I have a df
import seaborn as sns
import numpy as np
import pandas as pd
df = sns.load_dataset('titanic')
I am trying to add 8 columns from 1-8
which is the age of the passenger and to count how many passengers fit in to each of those categories 1-8
I tried:
df_temp = df.groupby('sex').agg({'fare':np.mean})
Which returns:
fare
sex
female 44.48
male 25.52
Then I have age_buckets = range(1,9)
which are the age categories I am interested in.
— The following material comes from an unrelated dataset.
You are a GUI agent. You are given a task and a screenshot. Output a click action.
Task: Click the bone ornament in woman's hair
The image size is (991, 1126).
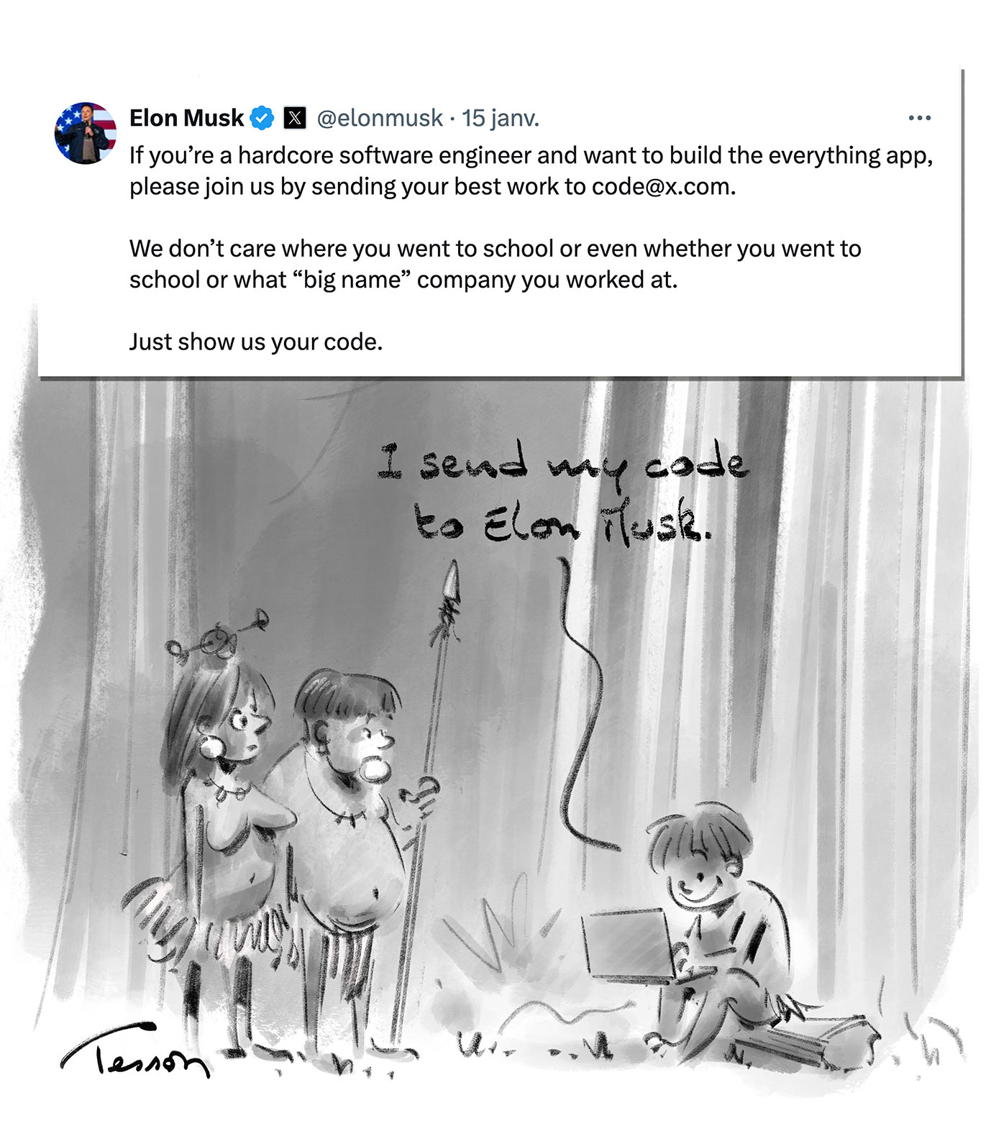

The goal is to have this kind of structure:
sex fare age_1 age_2 age_3 ... age_8
male 25 0 10 3 x
female 44 1 2 2 y
Which would mean that there were 0
age_1 males and 1 girl that was 1
year old and so on.
So I tried the following:
df_age = df[df.age.isin(age_buckets)].groupby(['sex','age']) \
.count() \
.survived \
.reset_index()
Which returns the data I want but not in the format I can add to my primary df_temp
as a column per age.
So at this point I am not sure if this is the right way to achieve the desired result I am trying to create and don't know how to work forward.
CodePudding user response:
Use cut
with crosstab
and add DataFrame.add_prefix
:
df = (df_temp.join(pd.crosstab(df['sex'],pd.cut(df['age'],
bins=range(0,9),
labels=range(1,9)))
.add_prefix('age_')))
print (df)
fare age_1 age_2 age_3 age_4 age_5 age_6 age_7 age_8
sex
female 44.479818 4 6 2 5 4 2 1 2
male 25.523893 10 4 4 5 0 1 2 2